A gente não desiste e como boas brasileiras nos divertimos com nossas próprias dificuldades e buscamos soluções criativas para nossos problemas.

Temos um pequeno comércio de cosméticos, onde os produtos são selecionados criteriosamente para atender a diversidade étnica da beleza brasileira. Isso significa que trabalhamos para atender cada tipo de pele e cabelo em sua particularidade. Também nos esforçamos muito para ampliar, a cada mês, a quantidade e variedade de produtos fabricados por indústrias que não fazem testes em animais, por exemplo.

Mas, ainda que seja um negócio promissor e que o nicho da beleza ainda se mantenha em uma curva ascendente, que amigos e familiares ajudem, sim, passamos por dificuldades mês a mês para fechar nossas contas e contamos apenas com nossos investimentos pessoais que são bem estreitos.

Além do bom humor e da constante aposta em um sonho cor de rosa – talvez lilás, percebemos que o caminho para o sucesso, ou ao menos para fechar as contas do mês está em nós mesmas.

Isso não significa que não estudamos, que não passamos noites em claro lendo textos sobre negócios, gestão, economia. Mas, ao fim, percebemos nesses poucos meses de portas abertas que quem compra conosco, possivelmente faz isso, porque acredita no nosso trabalho, na nossa proposta, ou porque simplesmente tomou a decisão de comprar produtos onde se enxerga e com pessoas onde se vê.
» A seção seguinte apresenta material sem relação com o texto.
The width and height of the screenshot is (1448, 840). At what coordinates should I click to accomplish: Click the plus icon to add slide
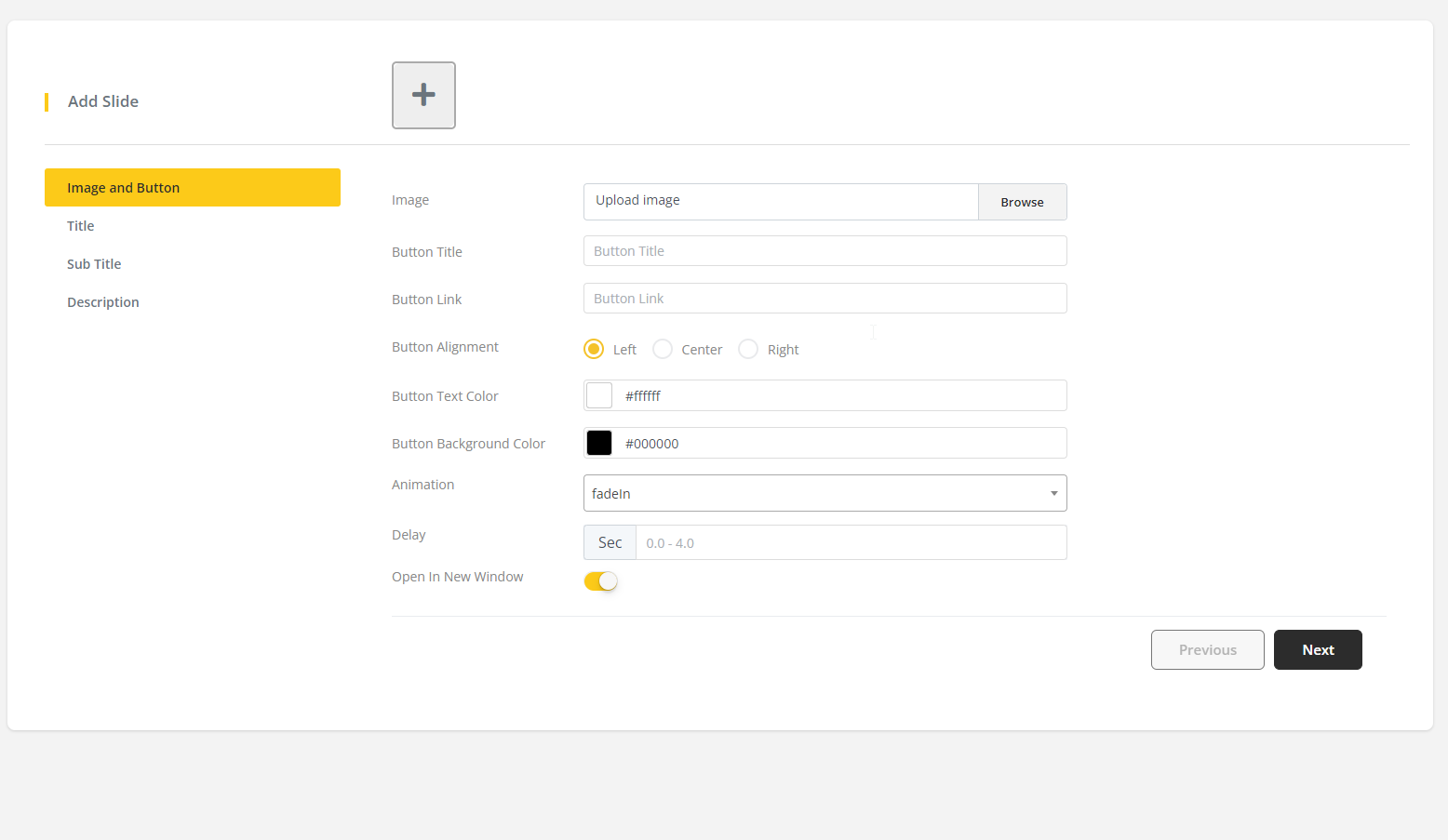423,95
Em um dia desses bem difíceis uma cliente negra entrou na loja, comprou algumas coisas e enquanto conversávamos ela disse: “Temos que nos fortalecer”. Olhamos uma para o rosto da outra e pronto, uma conexão foi estabelecida naquele momento.

Outro dia uma família branca também esteve na loja. Mãe, pai e uma criança de colo. Também compraram algumas coisas e a moça disse: “Gostei da proposta de vocês, nós mulheres precisamos mesmo nos empoderar”. Olhamos uma para o rosto da outra e pronto, uma conexão foi estabelecida naquele momento, exatamente como no caso citado acima.

Chegamos a conclusão que ainda temos um grande caminho pela frente, mas, contamos com a experiência herdada das mulheres que vieram antes de nós. Contamos com a empatia daquelas que se enxergam na gente, na nossa história, nos nossos objetivos e temos a certeza, de que no final venceremos e, com o cabelo lindo e com a autoestima elevada.